Undergoing catheter ablation for atrial fibrillation could reduce the long-term risk of cognitive decline in older patients, according to the results of a new study.
Presented at the American Academy of Neurology (AAN)’s 75th annual meeting, results of the study, which included more than 850 participants, suggest undergoing catheter ablation was associated with a 36% decrease in likelihood of developing cognitive impairment during the 2-year study period relative to medical management alone.1
“Previous studies have found that people with arrythmias may have long-term thinking and memory problems due to how this condition may affect the blood flow to the brain,” said Bahadar Srichawla, DO, of University of Massachusetts Chan Medical School in Worcester and a member of the American Academy of Neurology.2 “Our findings show that treatment with catheter ablation is linked to a reduced risk of cognitive impairment.”
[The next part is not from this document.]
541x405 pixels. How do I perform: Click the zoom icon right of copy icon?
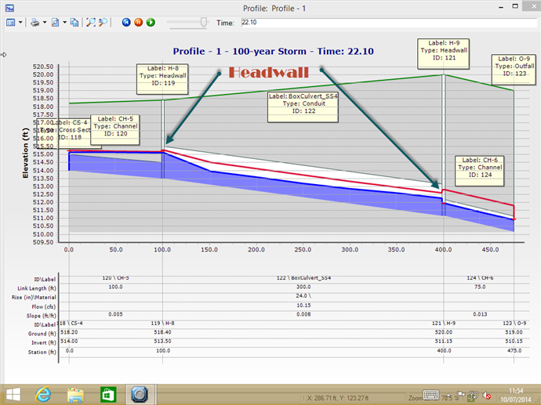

The most common form of arrhythmia, atrial fibrillation is responsible for more than 450,000 hospitalizations and 158,000 deaths in the US annually.3 A meta-analysis published in 2022 suggested catheter-based ablation reduced risk of stroke, all-cause mortality, and hospitalization for heart failure by 39%, 40%, and 43%, respectively.4
Citing previously published data purporting a potential long-term cognitive benefit, based on ablation’s effects on correcting the cerebrovascular hemodynamic profile, Srichawla and a team of colleagues sought to cross-sectionally and longitudinally examine associations between catheter ablation and cognitive function in older patients with atrial fibrillation. Named the Systematic Assessment of Geriatric Elements (SAGE-AF) study, the trial enrolled patients aged 65 years of age or older from internal medicine and cardiology clinics in Massachusetts and Georgia between 2016 and 2018.1
For the purpose of analysis, cognitive function was assessed using the Montreal Cognitive Assessment (MoCA) tool, which was evaluated at baseline and again at 1- and 2-years post-procedure. Investigators used multivariate-adjusted logistic regression to estimate associations of risk for cognitive decline and hemorrhagic events with catheter ablation compared with standard medical management. Investigators noted cognitive impairment was defined as a MoCA score of 23 or less.1
A total of 887 participants were included in the study. This cohort had a mean age of 75.2 (SD, 6.7) years, 48.6% were women, and 87.4% identified as non-Hispanic White. Overall, 21.8% of participants had received a catheter ablation prior to enrollment. Compared to those with no history of catheter ablation, those who had undergone ablation were more likely to have had an implantable cardiac device (45.6% vs 27.5%; P <.001) and persistent atrial fibrillation (31.1% vs 22.5%; P <.05).1
Upon analysis, results indicated the mean MoCA score for those who had a history of ablation was 25 compared to a mean score of 23 among those without a history of catheter ablation. In adjusted analyses, results suggested those with a history of ablation and a 36% reduction in likelihood of developing cognitive impairment during the 2-year study period relative to their counterparts who received only medical management. Further analysis indicated there were no significant differences in hemorrhagic/ischemic events observed in either arm of the study and a subgroup analysis of patients treated with warfarin against other anticoagulants did not indicate a significant effect on cognitive decline.1
“Our results are encouraging, however there are many factors taken into consideration when catheter ablation is prescribed,” Srichawla added.2 “More research is needed to confirm our results.”